Friday, March 2, 2007
- Cert. Denied in Blackwater Security Consulting v. Nordan. There, the question presented was whether a federal district court that lacks subject-matter matter jurisdiction over a removed action must dismiss rather than remand the action when the state court also lacks jurisdiction. Link to the Cert. petition at SCOTUSBLOG.
- Petitioner's Merits Brief filed in Watson v. Philip Morris. The Eighth Circuit's decision is available here. The question presented is "whether a private actor doing no more than complying with federal regulation is a "person acting under" a federal officer" for purposes of the federal-officer removal statute. A summary of the case is available here. The citation to the brief is 2007 WL 579304.
- Prof. Benjamin Spencer reports on two CAFA cases at the Federal Civil Practice Bulletin. His coverage of the first case, involving interlocutory appeals of CAFA remand denials, can be found here. His coverage of the second case, involving the home-state exception to CAFA, can be found here.
- The Eastern District of Louisiana ruled on an exam-question-worthy remand motion, which involved improper procedural joinder, supplemental jurisdiction, federal-question jurisdiction, and an amount-in-controversy dispute. The citation to the case, Accardo v. Lafayette Insurance Company, is 2007 WL 325368. (Note, this ruling did not occur this week, but I just located it.)
Thursday, March 1, 2007
Click the link at the bottom of this post to listen to this week's installment of the Thursday Interview.
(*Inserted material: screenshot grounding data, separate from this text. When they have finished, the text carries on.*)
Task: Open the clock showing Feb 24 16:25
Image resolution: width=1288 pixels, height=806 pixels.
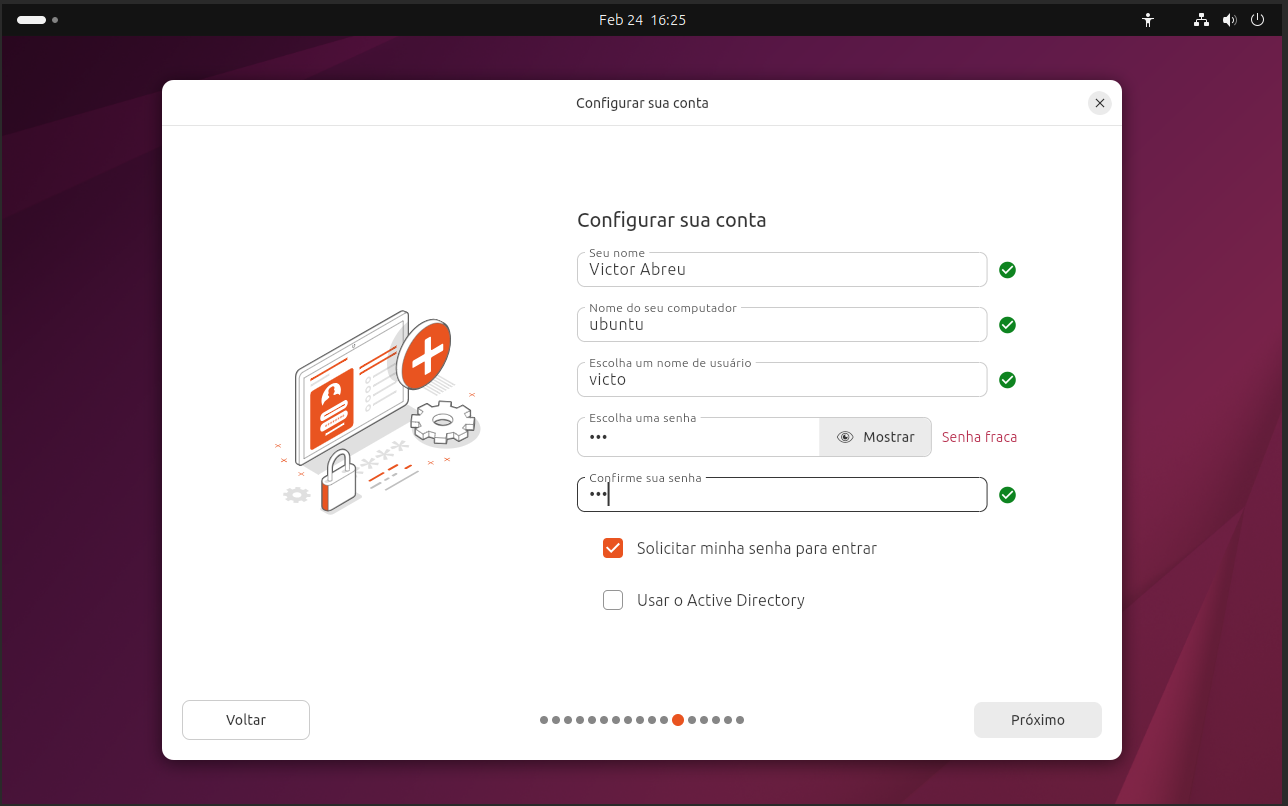Action: (x=642, y=20)
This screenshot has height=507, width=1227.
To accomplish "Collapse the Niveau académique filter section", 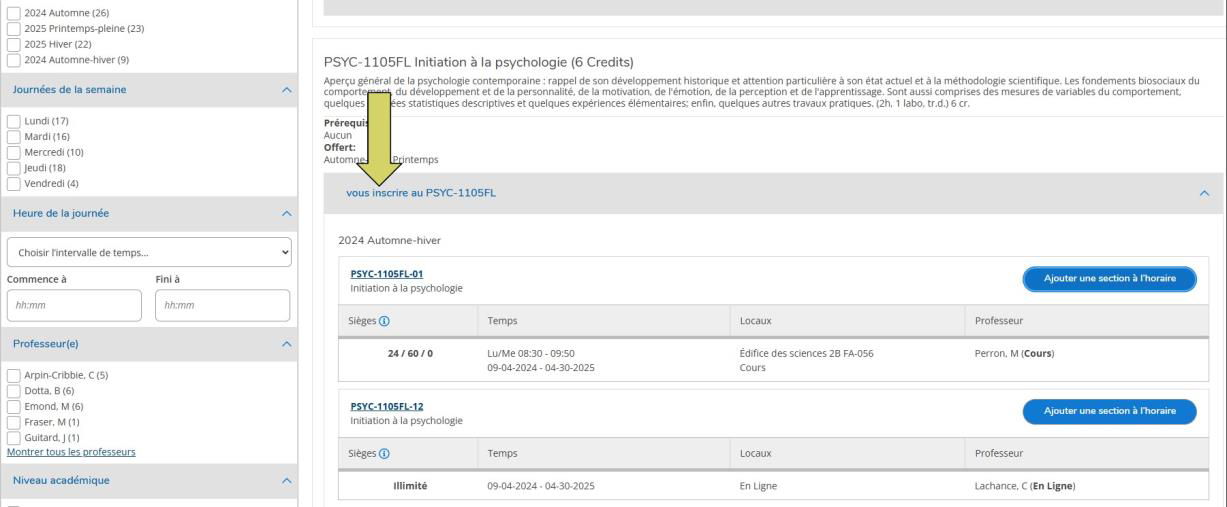I will tap(288, 481).
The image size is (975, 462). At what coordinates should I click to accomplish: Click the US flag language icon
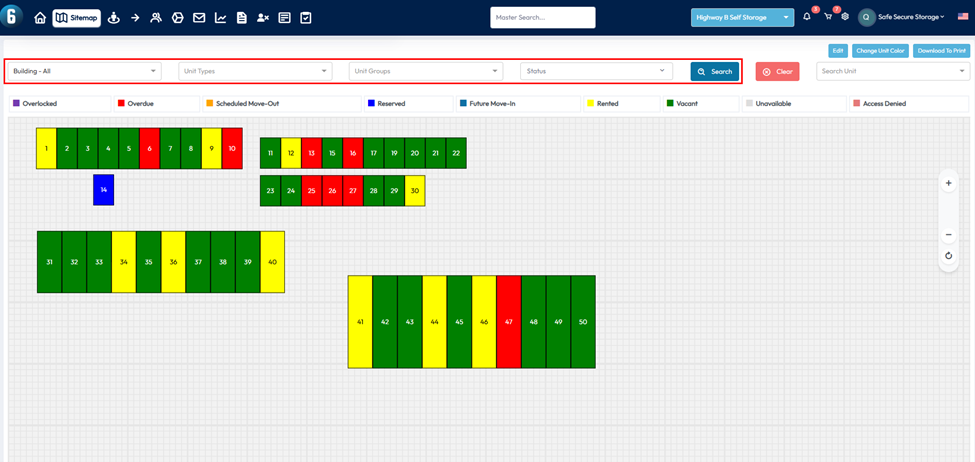point(963,17)
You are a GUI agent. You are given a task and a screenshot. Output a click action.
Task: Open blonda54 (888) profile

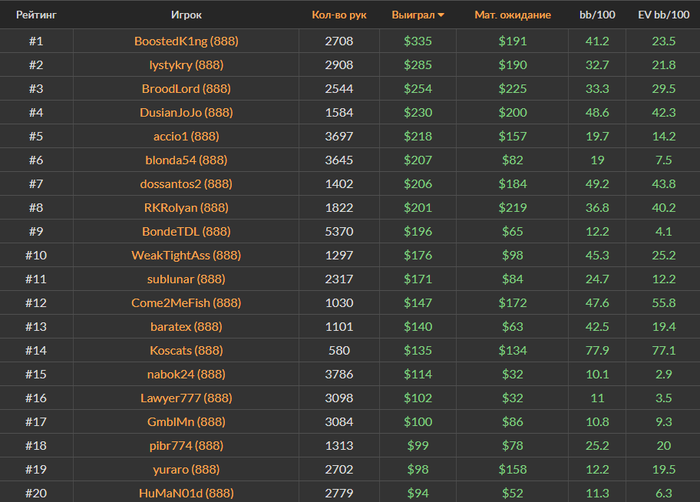coord(186,160)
The interview this week is with Prof. Scott Dodson of the University of Arkansas School of Law about his new article, In Search of Removal Jurisdiction, which has been submitted to the Standford/Yale Junior Faculty Forum and will be presented in abbreviated oral form at the 2007 Southeastern Association of Law Schools annual conference. Prof. Dodson proposes a framework for characterizing provisions of the removal statutes as either jurisdictional or procedural. Here's the abstract:
“Jurisdiction,” it has been observed, “is a word of many, too many, meanings.” The ubiquitous and somewhat careless use of the term “jurisdictional” by courts has spawned confusion over what is and is not jurisdictional in a variety of contexts, including removal. What is and what is not jurisdictional in the removal statutes has broad implications both for litigants and for courts and looms as the next great front in the jurisdictional characterization landscape. It lacks scholarly coverage, is the subject of deep divisions in the lower courts, and cries out for resolution.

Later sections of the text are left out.